Team members brainstorming technology and strategy ideas at mobile app development agency for clients using sticky notes to capture ideas

There was a great article this week on CNBC.com, Why companies must invest in new technologies, even if it eats their own lunch.

My favorite quote was from Klaus Schwab, the founder and executive chairman of the World Economic Forum:

“It used to be that the big ate the small, now it is the fast eat the slow and I’m seeing it everyday.”

To any outside observer, it’s obvious that constant innovation is imperative in any industry. Everyone wants to avoid becoming Blockbuster and instead become Netflix.

This all seems rather obvious – the key question is “how?”

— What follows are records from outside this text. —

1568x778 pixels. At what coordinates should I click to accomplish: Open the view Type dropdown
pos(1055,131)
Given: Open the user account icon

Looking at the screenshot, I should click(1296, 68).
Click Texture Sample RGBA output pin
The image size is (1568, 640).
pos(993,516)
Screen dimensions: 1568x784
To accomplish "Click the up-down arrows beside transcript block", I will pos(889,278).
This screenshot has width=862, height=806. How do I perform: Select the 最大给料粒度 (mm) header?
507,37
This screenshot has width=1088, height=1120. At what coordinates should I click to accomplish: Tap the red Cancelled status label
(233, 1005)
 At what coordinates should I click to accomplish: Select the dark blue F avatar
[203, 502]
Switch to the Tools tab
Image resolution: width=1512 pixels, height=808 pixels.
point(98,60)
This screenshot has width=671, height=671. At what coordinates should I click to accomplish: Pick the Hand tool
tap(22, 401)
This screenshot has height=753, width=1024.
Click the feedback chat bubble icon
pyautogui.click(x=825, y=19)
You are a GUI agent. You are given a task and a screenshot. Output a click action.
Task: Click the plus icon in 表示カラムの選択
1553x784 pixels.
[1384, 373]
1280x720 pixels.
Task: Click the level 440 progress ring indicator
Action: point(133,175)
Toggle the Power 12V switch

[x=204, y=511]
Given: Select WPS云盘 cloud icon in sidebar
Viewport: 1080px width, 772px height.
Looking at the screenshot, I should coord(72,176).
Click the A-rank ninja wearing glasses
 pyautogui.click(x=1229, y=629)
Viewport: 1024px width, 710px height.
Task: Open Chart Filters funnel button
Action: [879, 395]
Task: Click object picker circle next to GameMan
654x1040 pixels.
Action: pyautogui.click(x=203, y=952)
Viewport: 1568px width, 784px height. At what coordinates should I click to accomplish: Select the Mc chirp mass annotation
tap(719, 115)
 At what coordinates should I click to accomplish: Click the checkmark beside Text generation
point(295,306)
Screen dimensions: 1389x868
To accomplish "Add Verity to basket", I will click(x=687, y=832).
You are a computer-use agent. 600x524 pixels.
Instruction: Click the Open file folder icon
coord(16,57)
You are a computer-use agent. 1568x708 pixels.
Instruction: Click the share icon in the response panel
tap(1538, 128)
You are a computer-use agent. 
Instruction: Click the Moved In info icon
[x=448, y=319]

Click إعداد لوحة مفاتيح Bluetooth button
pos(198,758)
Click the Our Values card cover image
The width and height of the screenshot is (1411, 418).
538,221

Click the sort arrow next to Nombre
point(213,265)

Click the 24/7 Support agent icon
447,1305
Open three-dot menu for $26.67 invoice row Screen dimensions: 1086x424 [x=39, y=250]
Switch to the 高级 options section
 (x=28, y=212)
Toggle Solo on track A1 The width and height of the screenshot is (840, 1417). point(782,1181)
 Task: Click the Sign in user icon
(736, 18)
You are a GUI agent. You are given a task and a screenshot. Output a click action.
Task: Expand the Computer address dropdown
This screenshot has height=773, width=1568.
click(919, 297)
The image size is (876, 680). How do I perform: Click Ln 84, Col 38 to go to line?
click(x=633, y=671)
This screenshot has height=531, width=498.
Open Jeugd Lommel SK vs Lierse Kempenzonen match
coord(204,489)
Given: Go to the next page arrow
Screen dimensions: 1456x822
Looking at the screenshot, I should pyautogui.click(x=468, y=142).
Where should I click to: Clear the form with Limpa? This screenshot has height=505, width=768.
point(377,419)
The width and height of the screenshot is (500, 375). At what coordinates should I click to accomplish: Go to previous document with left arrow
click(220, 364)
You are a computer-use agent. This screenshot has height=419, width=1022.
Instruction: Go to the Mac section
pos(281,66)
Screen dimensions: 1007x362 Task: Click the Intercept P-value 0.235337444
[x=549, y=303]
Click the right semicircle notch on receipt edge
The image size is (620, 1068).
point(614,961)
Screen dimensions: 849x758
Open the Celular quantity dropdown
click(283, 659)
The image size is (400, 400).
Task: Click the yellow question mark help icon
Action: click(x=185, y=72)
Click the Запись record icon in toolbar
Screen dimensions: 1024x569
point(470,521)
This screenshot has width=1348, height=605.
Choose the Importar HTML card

For ten years, WillowTree has been helping large companies answer this question, and we see five common themes that are critical to innovation success:

  1. Innovation must start in the C-Suite: Innovation requires R&D budgets, the will to forsake short term results for long term potential, and the embracing of the unknown and of failure. All these are easy to understand, but very difficult to make part of a culture. The C-Suite is the guardian of company culture, and so the tone must be set there (e.g. permitting failure or pushing wall street analysts to accept short term investment for long term potential). When a team gets called to the mat to explain why their project failed or is running up twice the costs expected, while that team has been working nights and weekends to make a vision reality, you can be sure the culture of innovation is being killed.
  2. Innovation isn’t a Team, it’s a Culture: Setting up separated innovation teams or even COEs is a hard way to do innovation as they are “outside” the flow of the business. This might be the best approach for some truly disruptive projects. However, incremental improvement is how most innovations happens, and requires a culture where everyone is looking for abilities to innovate at all times, and a system is set up within each division to capture and evaluate ideas.
  3. Turn to Experts: As ideas bubble up, work with internal or external partners who can quickly vet ideas for cost/benefit, user acceptance and technical feasibility. Leverage experts who have years of experience in the space to quickly make decisions.
  4. Keep Teams Small and Co-located: As Steve Jobs famously said, “A small team of A+ players can run circles around a giant team of B and C players.” We run projects for some of the largest companies on the planet, with teams of 10 or fewer. When we inherit failed projects and need to “fix” them, the cause was invariably a large 20+ person team spread around the planet. Larger teams naturally get bogged down as responsibilities get divided and the natural search for consensus becomes more complicated. Performance only goes down if these teams are distributed vs. co-located.
  5. KISS: Keep it Simple, Stupid. The US Navy coined this design principle in 1960 and we humans seem to have to re-learn continuously. Silicon Valley is the king of applying this – design around one concept, prove its worth, and expand around it. Uber made it easy to hail taxis; Snapchat allowed us to communicate without creating permanent records. We get briefs every day where large companies are trying to put multiple functions into an app or website – instead, start with one thing you are trying to solve, make it great, get users (whether consumers, clients or internal employees) and then build around it.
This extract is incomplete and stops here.